Sources suggest that negotiations between the two companies are almost finished, with the deal valued at around £15 billion, around £6 billion of which is debt.
Rumours that the two companies have been considering a merger have been circling for years, though discussions between the two companies were only formally acknowledged in October last year.
Initial outlines suggest that the merger will see majority ownership of the combined entity go to Vodafone with a 51% stake, while CK Hutchison, Three UK’s owner, taking the remaining 49% stake. Rumours even suggest that the deal could be something of a steppingstone for Hutchison to exit the UK market entirely, likely by selling off its minority stake to Vodafone at a later date.

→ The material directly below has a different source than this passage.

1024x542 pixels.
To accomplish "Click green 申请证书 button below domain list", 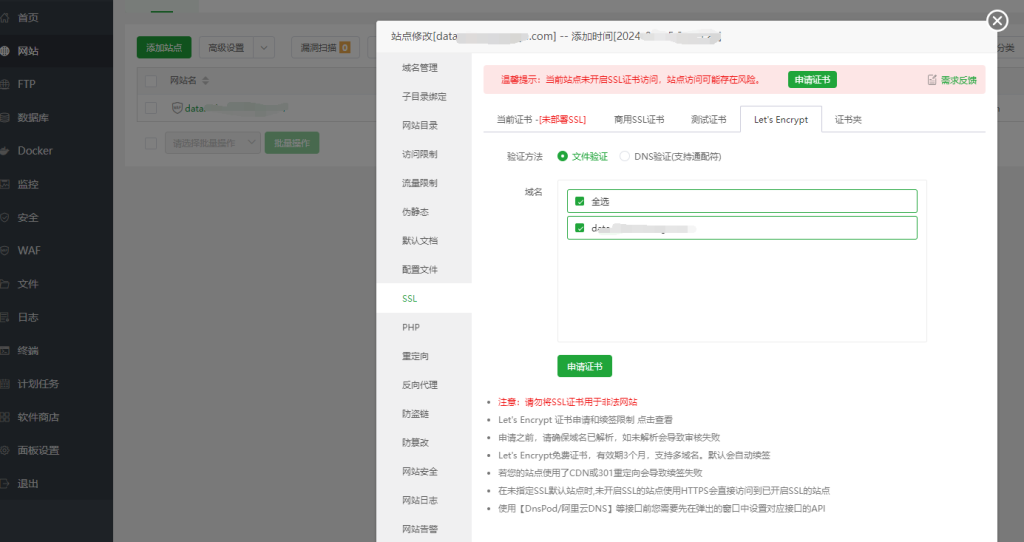I will pyautogui.click(x=584, y=366).
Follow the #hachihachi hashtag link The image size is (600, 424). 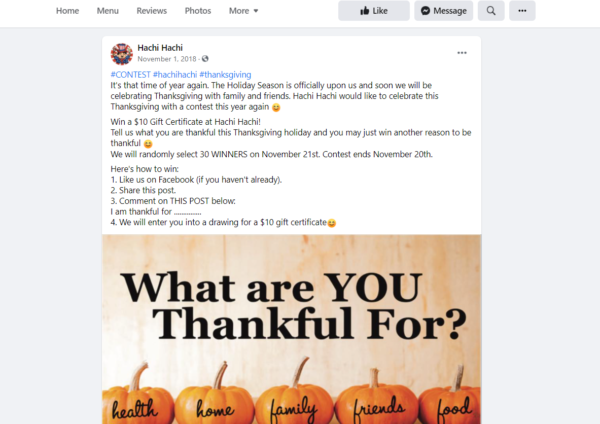(x=175, y=74)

Vodafone’s interim CEO Margherita Della Valle took on the role permanently last month, a move that likely steadied the ship and helped advance negotiations with Hutchison.

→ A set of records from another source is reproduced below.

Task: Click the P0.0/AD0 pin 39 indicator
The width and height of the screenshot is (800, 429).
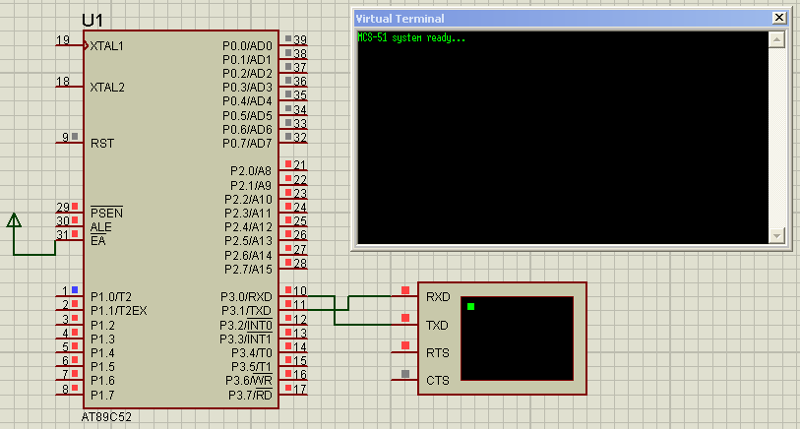Action: coord(289,39)
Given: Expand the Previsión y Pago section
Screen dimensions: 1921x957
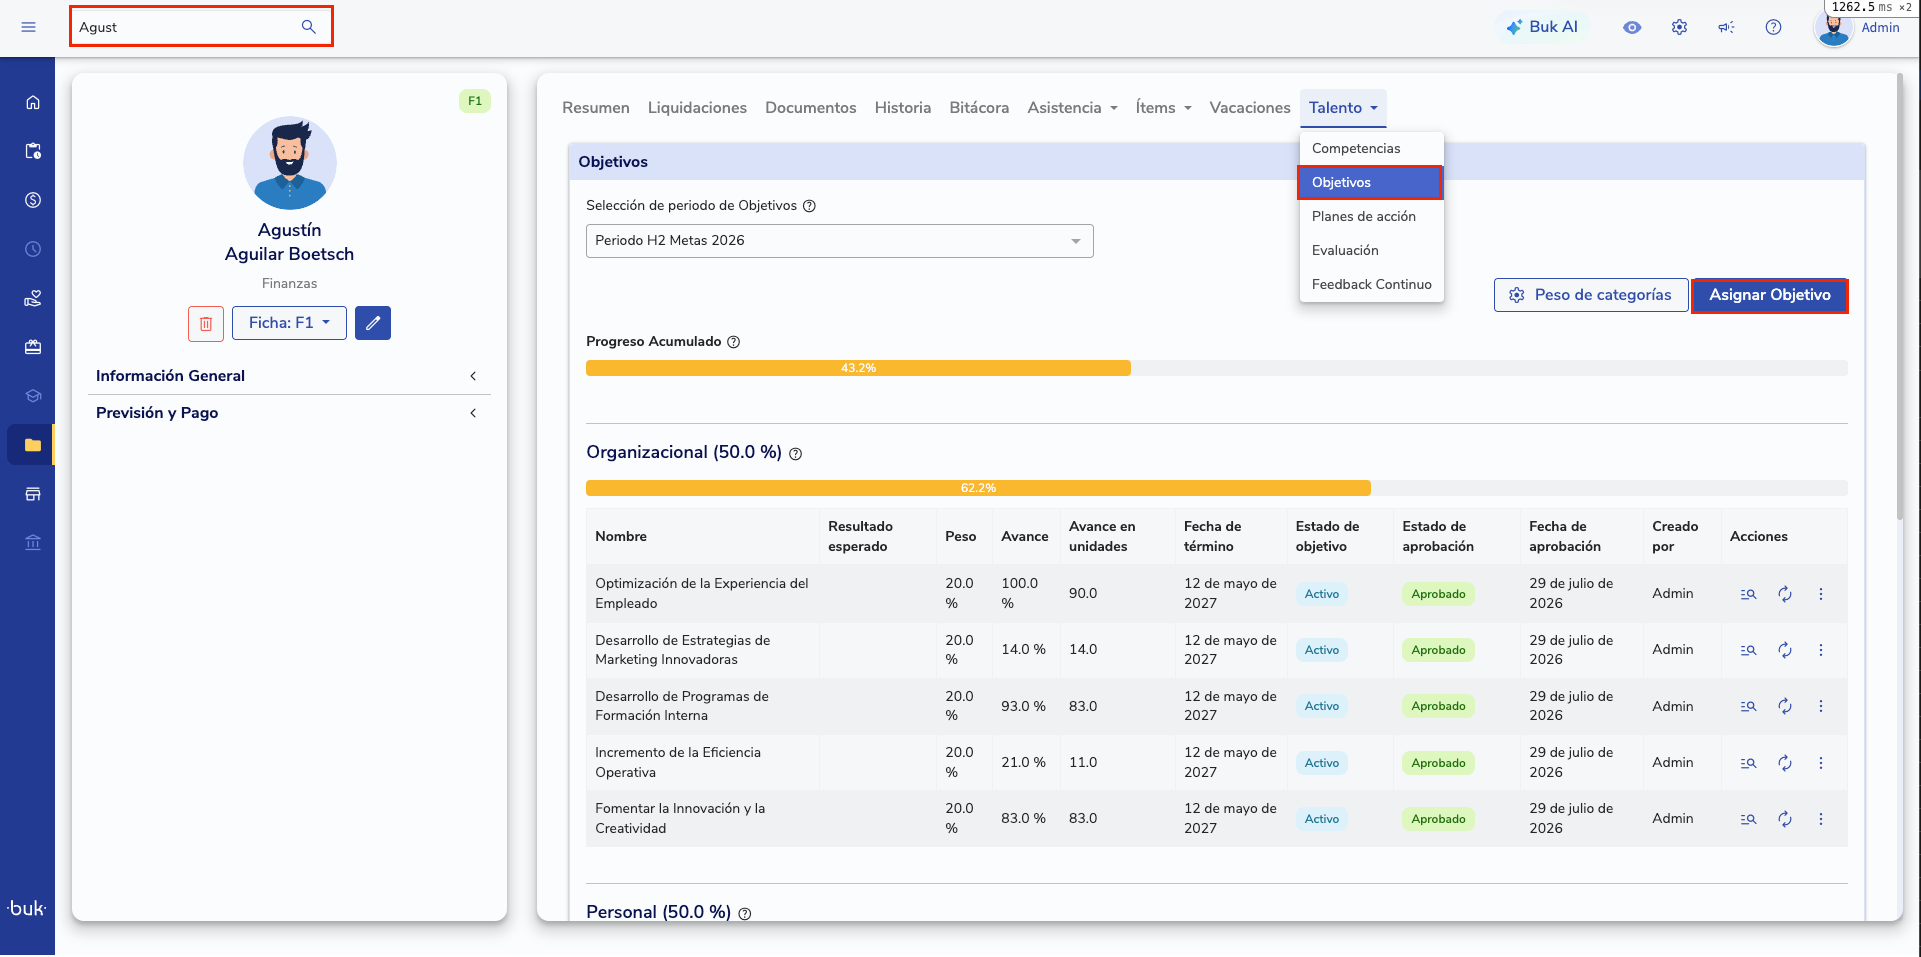Looking at the screenshot, I should pyautogui.click(x=288, y=413).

Naturally, such a mega merger would present a huge shakeup for the UK telecoms market, shrinking the country’s mobile ecosystem down to just three players.
In the past, regulatory bodies within both the UK and the EU have been loathe to allow just three mobile players in a single market; in fact, this was one of the main reasons why the Telefonica’s O2 was disallowed from merging with Three back in 2016.
In recent years, however, the regulatory landscape has gradually grown more relaxed when it comes to major M&A. Earlier this year, for example, European Commissioner Thierry Breton said there were “no taboos” when it came to mergers in the telecoms space, especially when doing so would encourage cross-market consolidation.
But despite regulators warming to the concept of major telecoms mergers, it seems likely they will still impose some form of restrictions on any tie-up between Three and Vodafone. Exactly what stipulations might be imposed on the two companies is unclear, but they could include price freezes for customers and various network rollout assurances, particularly in rural areas.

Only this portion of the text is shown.